GIVEN TEXT:
◆ ◆ ◆ ◆
American television series (1972–1974)

Banacek is an American television series starring George Peppard that aired on NBC from 1972 to 1974. The series was part of the rotating NBC Wednesday Mystery Movie anthology. It alternated in its time slot with several other shows, but was the only one of them to last beyond its first season.

==Premise==
Peppard played Thomas Banacek, a Polish-American freelance, Boston-based insurance investigator who solves seemingly impossible thefts. He collects from the insurance companies 10% of the insured value of the recovered property. One of Banacek's verbal signatures is the quotation of strangely worded yet curiously cogent "Polish proverbs" that Ralph Manza, as Banacek's chauffeur Jay Drury, rarely understand. Banacek also has a running agreement with his chauffeur for a 10% share of Banacek's 10% if he solved the crime. Mr. Drury is never at a loss for a potential solution that Banacek always manages to shoot down with his very next line. Another recurring gag is for other characters—particularly his rivals—to mispronounce his name deliberately. The name "Banaczek" (as pronounced in the show) is actually quite rare in Poland.
◆ ◆ ◆ ◆
DATA:
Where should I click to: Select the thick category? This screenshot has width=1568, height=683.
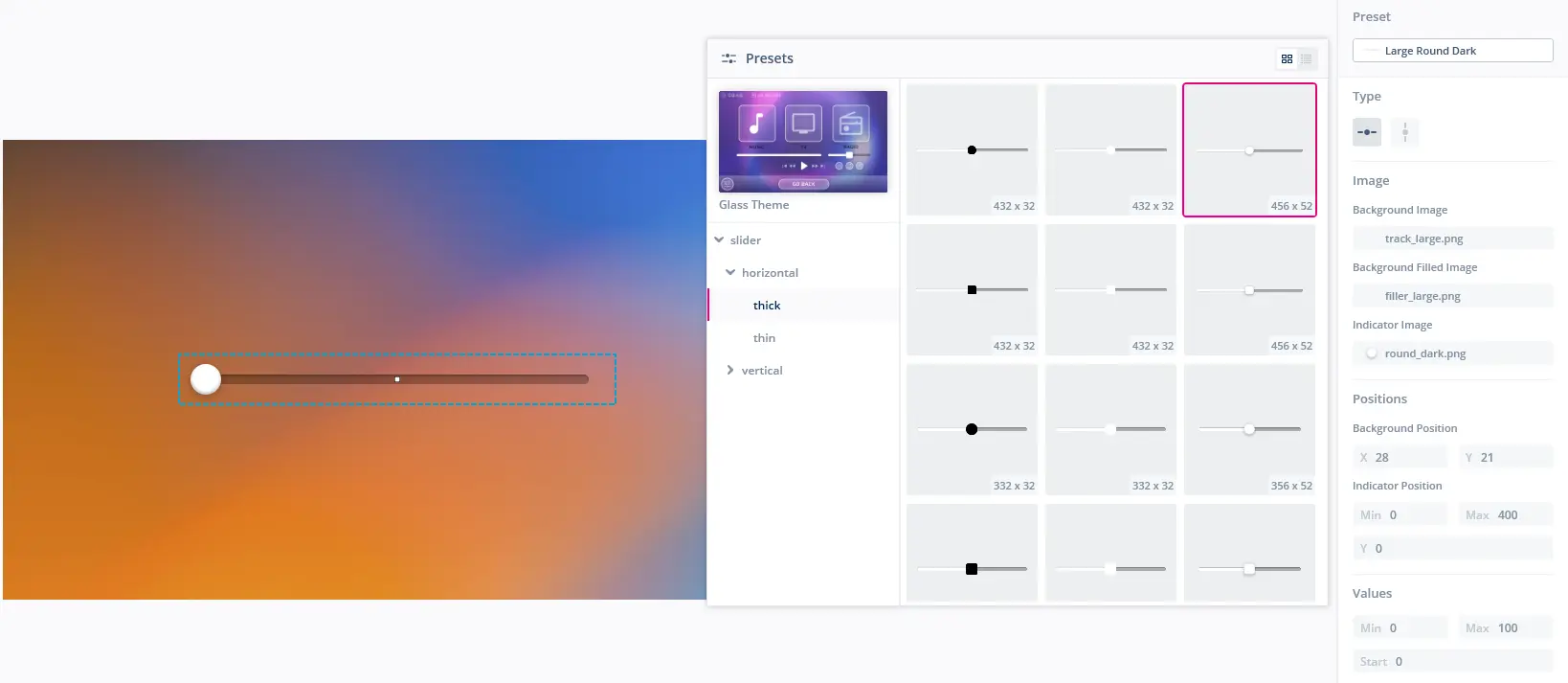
◆ ◆ ◆ ◆
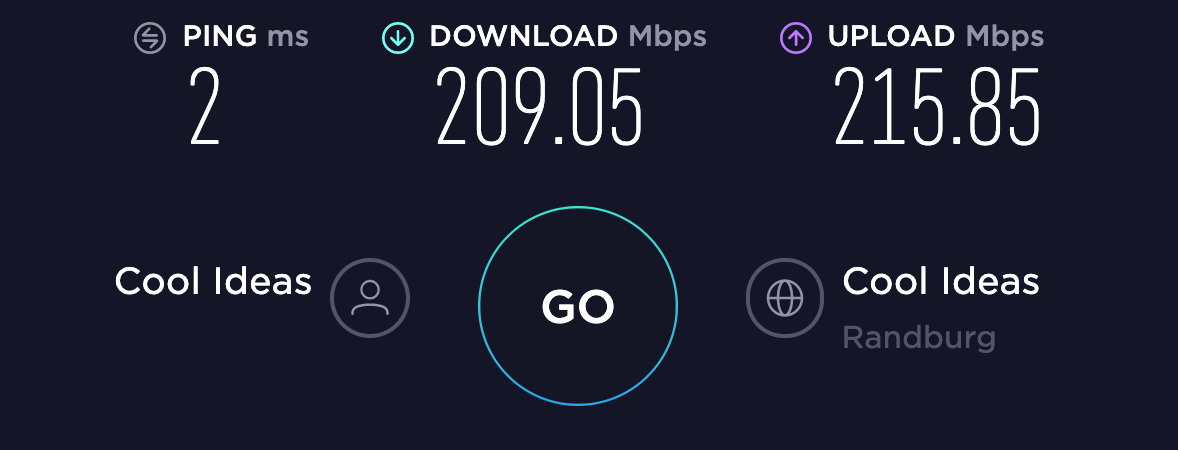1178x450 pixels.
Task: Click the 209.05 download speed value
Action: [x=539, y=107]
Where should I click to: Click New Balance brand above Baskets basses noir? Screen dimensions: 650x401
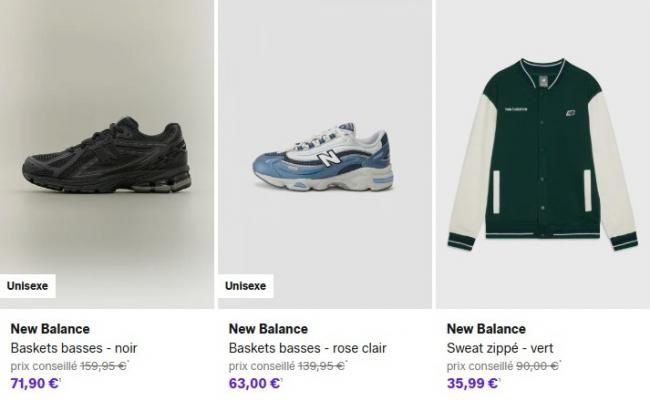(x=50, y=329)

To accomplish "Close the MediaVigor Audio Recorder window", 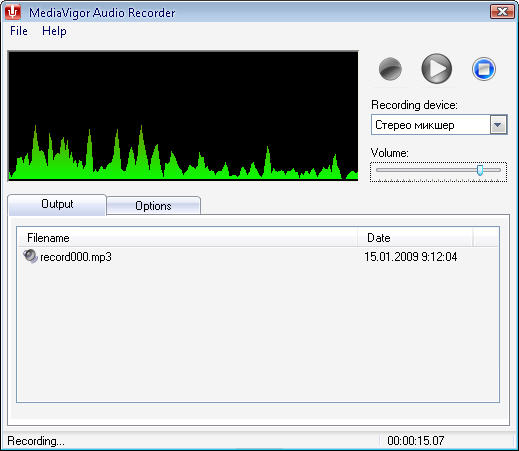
◆ ◆ ◆ ◆
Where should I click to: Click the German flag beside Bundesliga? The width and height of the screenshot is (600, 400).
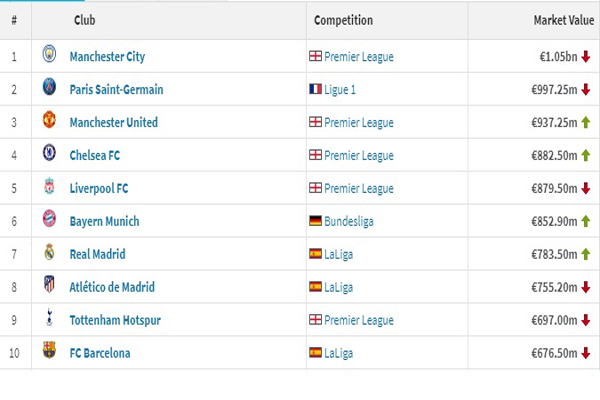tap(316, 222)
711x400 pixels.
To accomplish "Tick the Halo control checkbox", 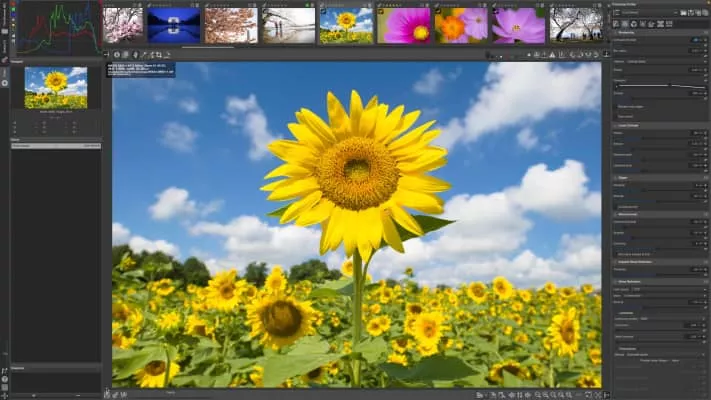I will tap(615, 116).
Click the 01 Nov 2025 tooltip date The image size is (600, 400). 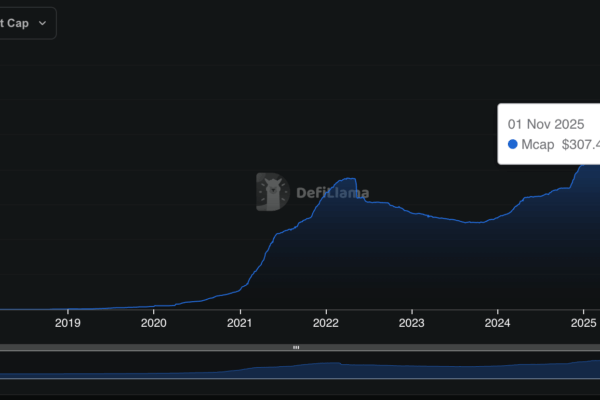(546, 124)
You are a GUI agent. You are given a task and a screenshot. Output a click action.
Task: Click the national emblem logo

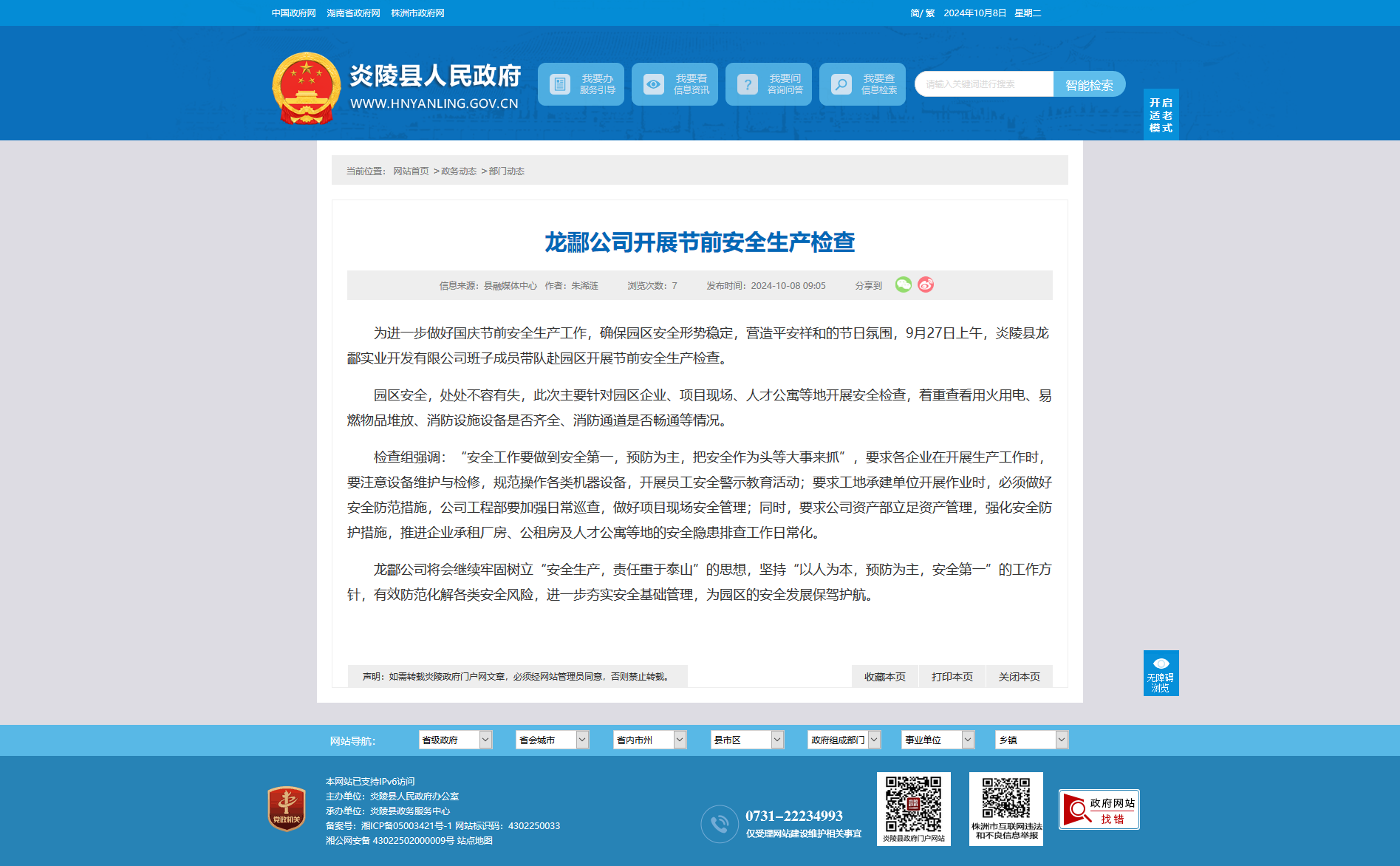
◆ ◆ ◆ ◆
WHAT TO WORK ON:
1 – List every full personal name, first name and surname together, that appears in the Banacek text.
2 – Answer these questions from the Banacek text:
(a) On which network did the series air?
(b) What share of the insured value of recovered property does Banacek collect from the insurance companies?
(c) In which city is Banacek based?
3 – Please copy the stretch of the Banacek text from "American television series (1972–1974)" through "its first season.", substituting "CBS" for "NBC".

RESPONSES IN ORDER:
1 –
George Peppard
Thomas Banacek
Ralph Manza
Jay Drury

2 –
(a) NBC
(b) 10%
(c) Boston

3 –
American television series (1972–1974)

Banacek is an American television series starring George Peppard that aired on CBS from 1972 to 1974. The series was part of the rotating CBS Wednesday Mystery Movie anthology. It alternated in its time slot with several other shows, but was the only one of them to last beyond its first season.